→ What is being asked: Leaving out every picture, please repeat exactly the line that contains "Where should I" and each line after it through the final line below.

→ Supplied records:
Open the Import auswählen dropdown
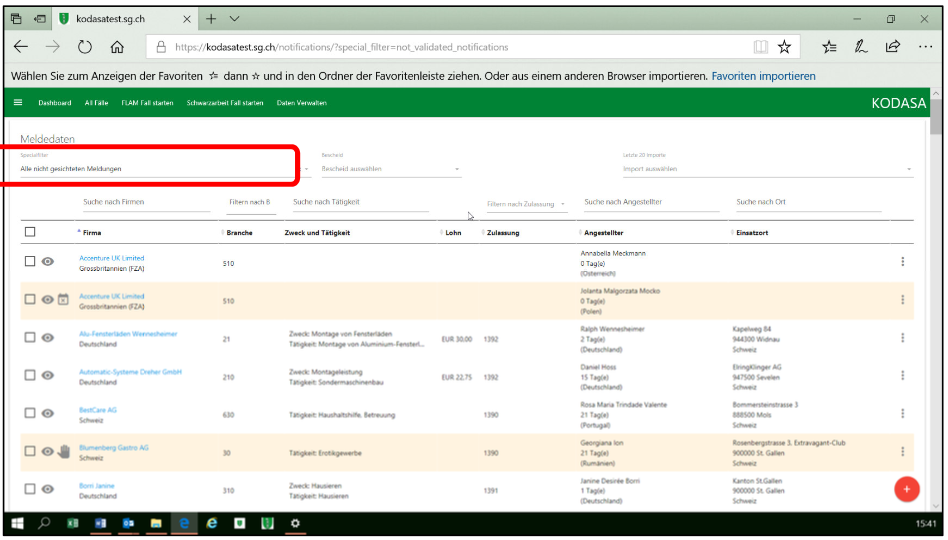948x540 pixels. tap(767, 169)
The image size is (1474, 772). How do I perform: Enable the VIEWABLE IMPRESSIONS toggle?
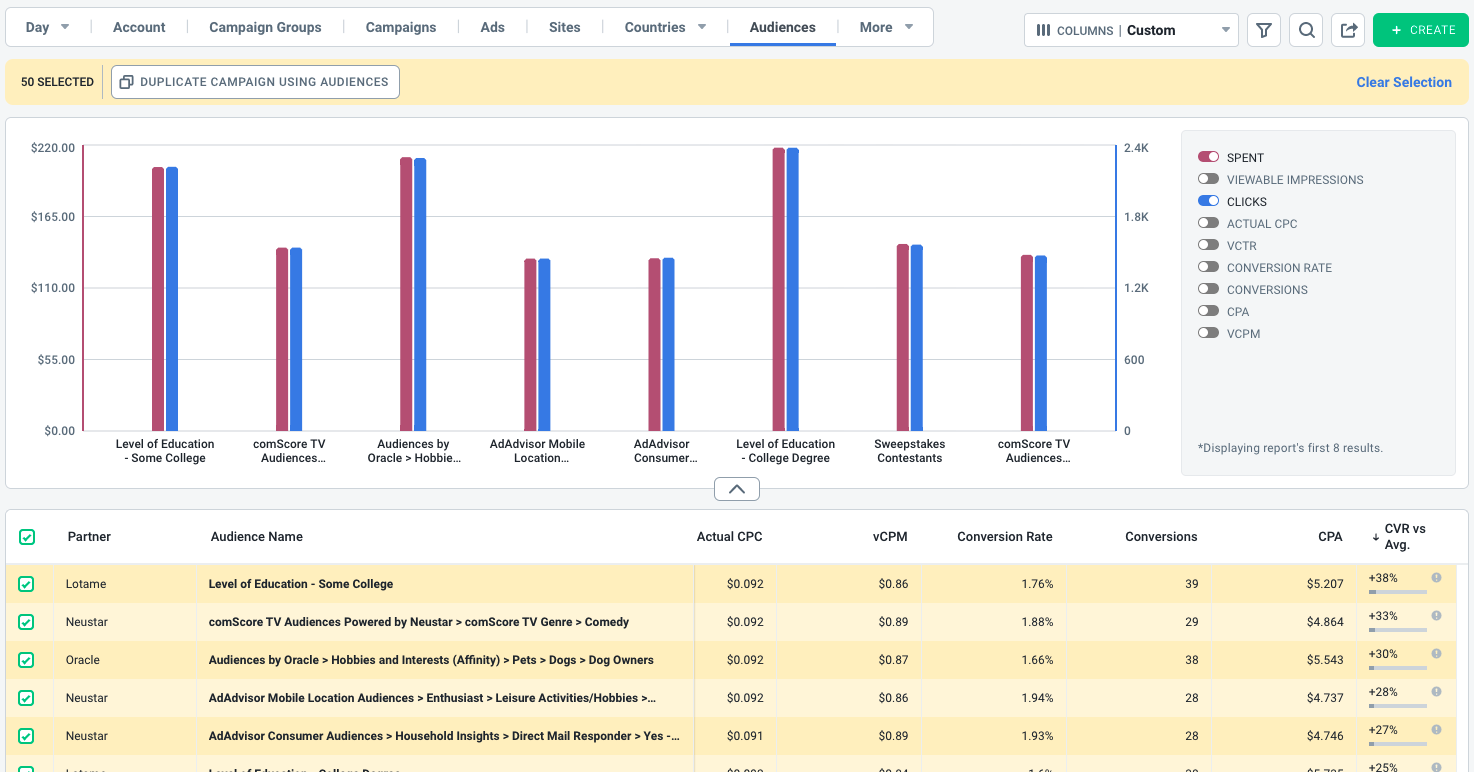click(x=1208, y=179)

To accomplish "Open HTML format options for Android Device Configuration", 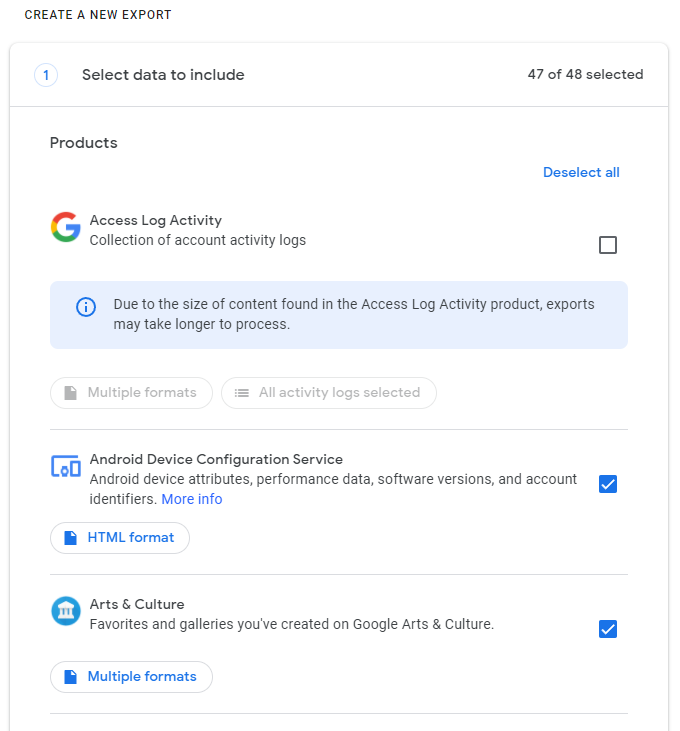I will (x=120, y=538).
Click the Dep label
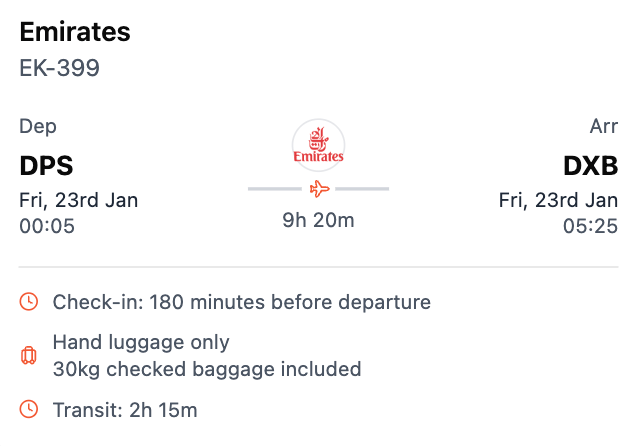The width and height of the screenshot is (632, 446). tap(38, 127)
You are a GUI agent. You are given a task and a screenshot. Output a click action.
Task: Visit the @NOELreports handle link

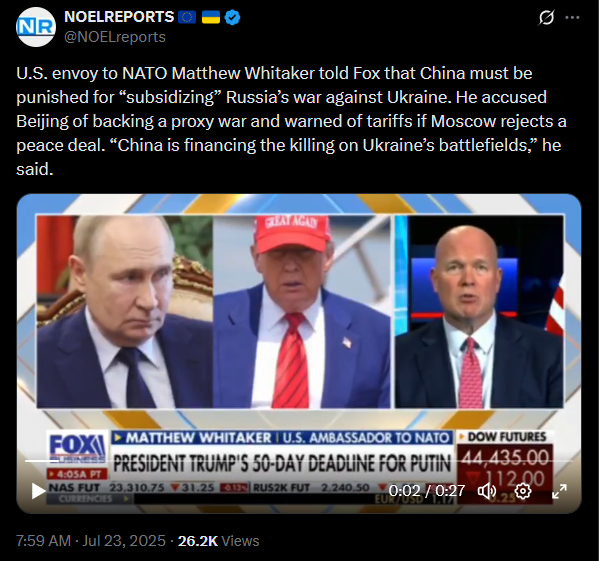click(x=115, y=37)
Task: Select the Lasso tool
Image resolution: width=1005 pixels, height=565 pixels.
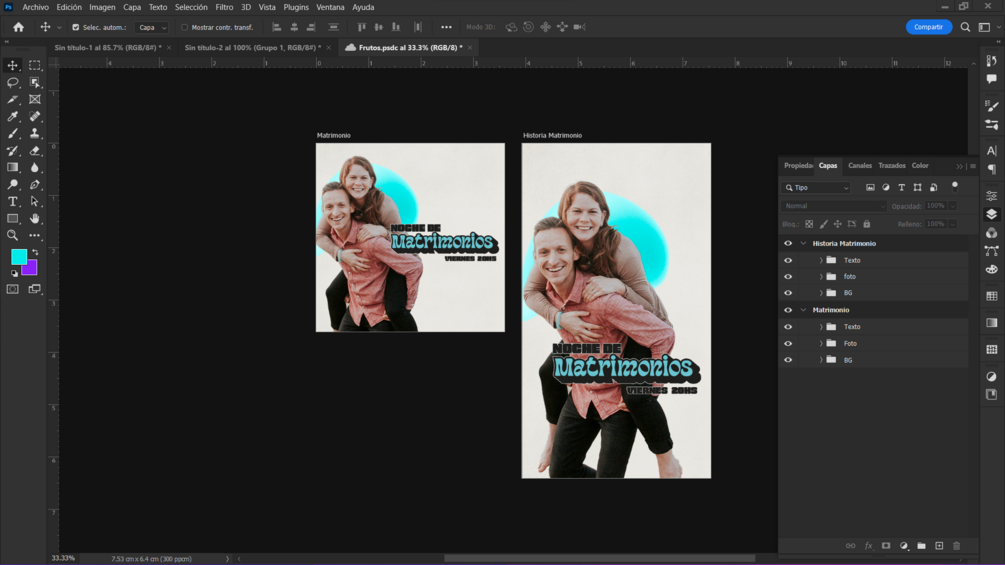Action: pyautogui.click(x=13, y=82)
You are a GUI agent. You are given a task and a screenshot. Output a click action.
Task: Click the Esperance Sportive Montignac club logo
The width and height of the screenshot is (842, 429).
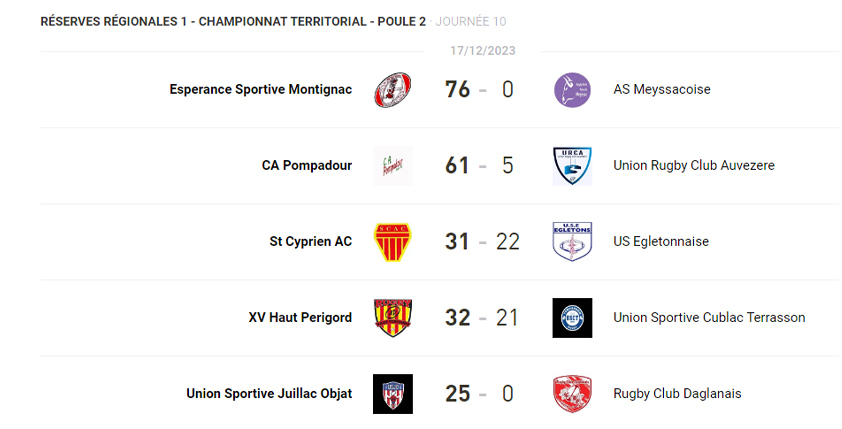pos(392,90)
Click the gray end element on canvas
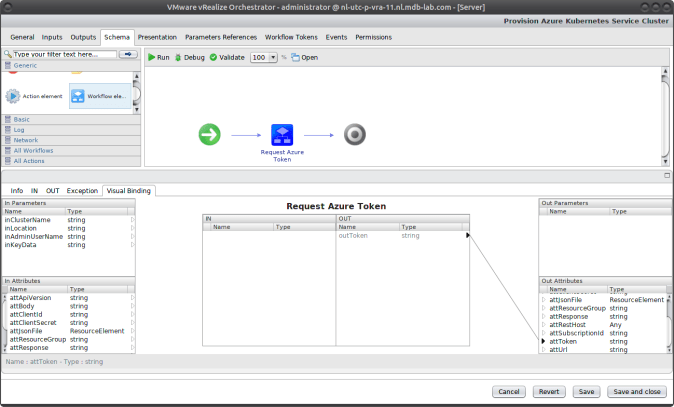The height and width of the screenshot is (407, 674). click(x=354, y=134)
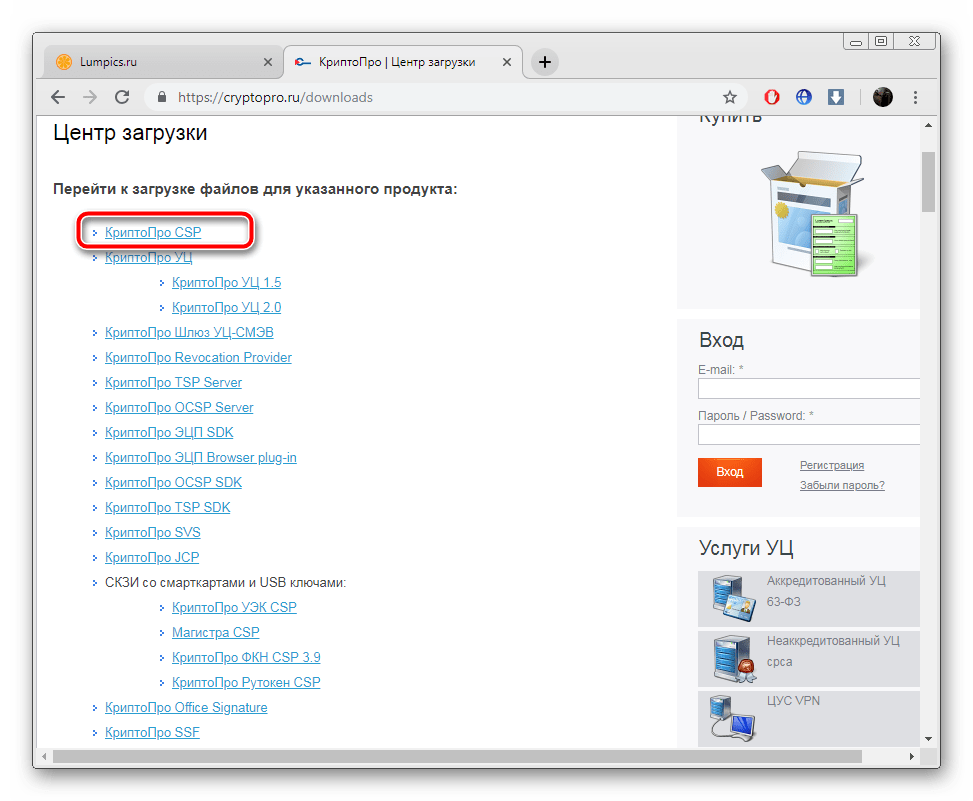Bookmark page with the star icon
This screenshot has width=973, height=801.
730,97
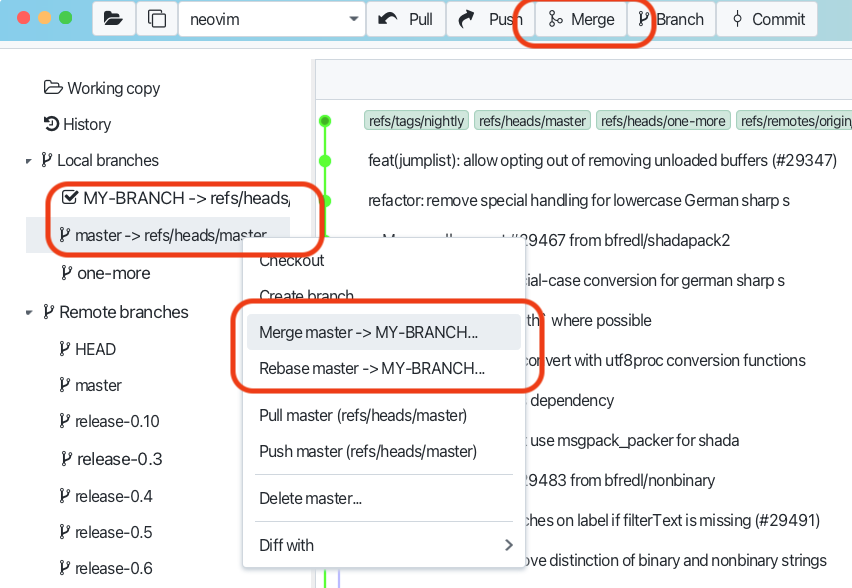Image resolution: width=852 pixels, height=588 pixels.
Task: Click the Branch toolbar button
Action: coord(671,20)
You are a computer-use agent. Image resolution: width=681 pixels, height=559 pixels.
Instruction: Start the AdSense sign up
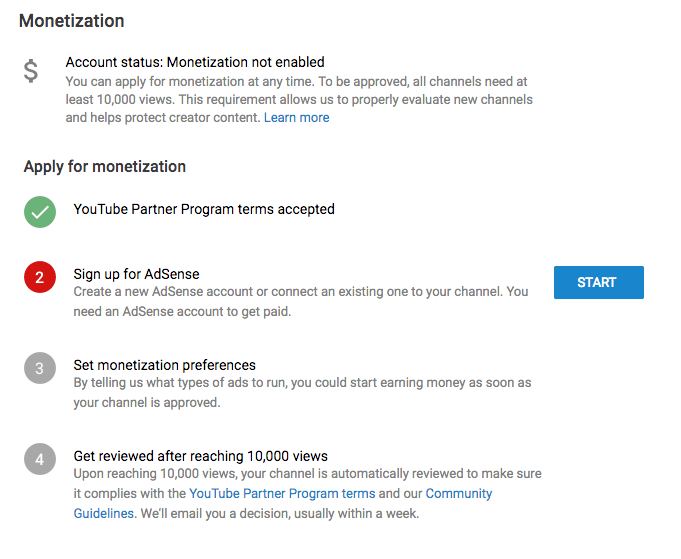coord(598,282)
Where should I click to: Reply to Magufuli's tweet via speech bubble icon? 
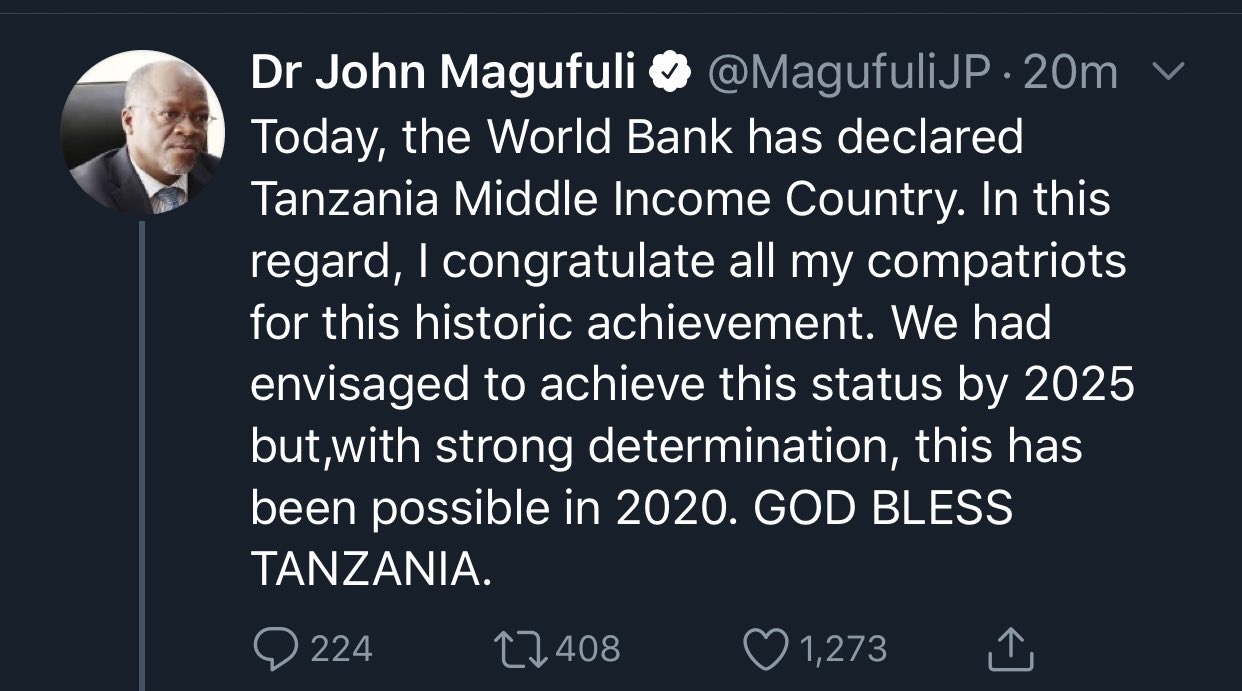pyautogui.click(x=272, y=649)
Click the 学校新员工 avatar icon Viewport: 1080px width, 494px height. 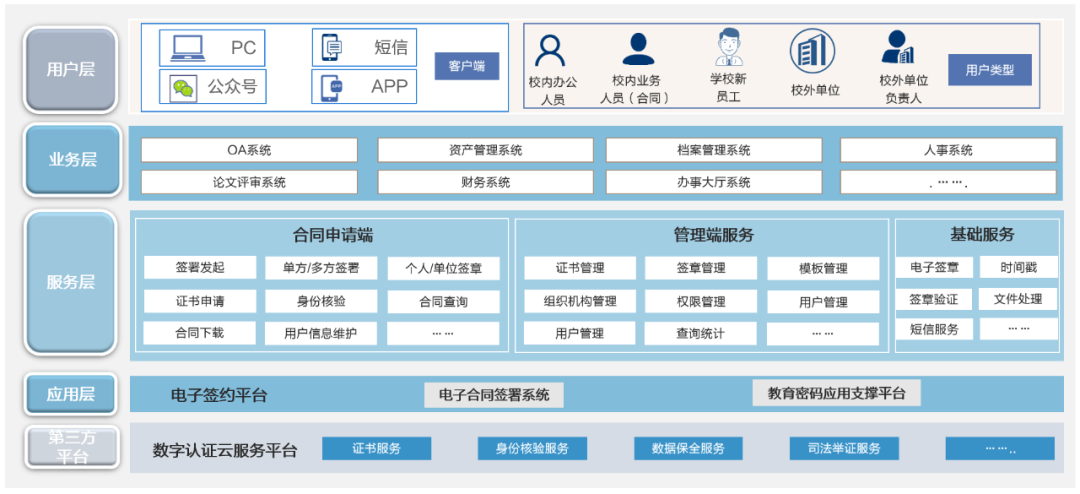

→ Solution for this exercise:
Where should I click to: Reply to Magufuli's tweet via speech bubble icon? 
pyautogui.click(x=272, y=649)
Click the 学校新员工 avatar icon Viewport: 1080px width, 494px height. 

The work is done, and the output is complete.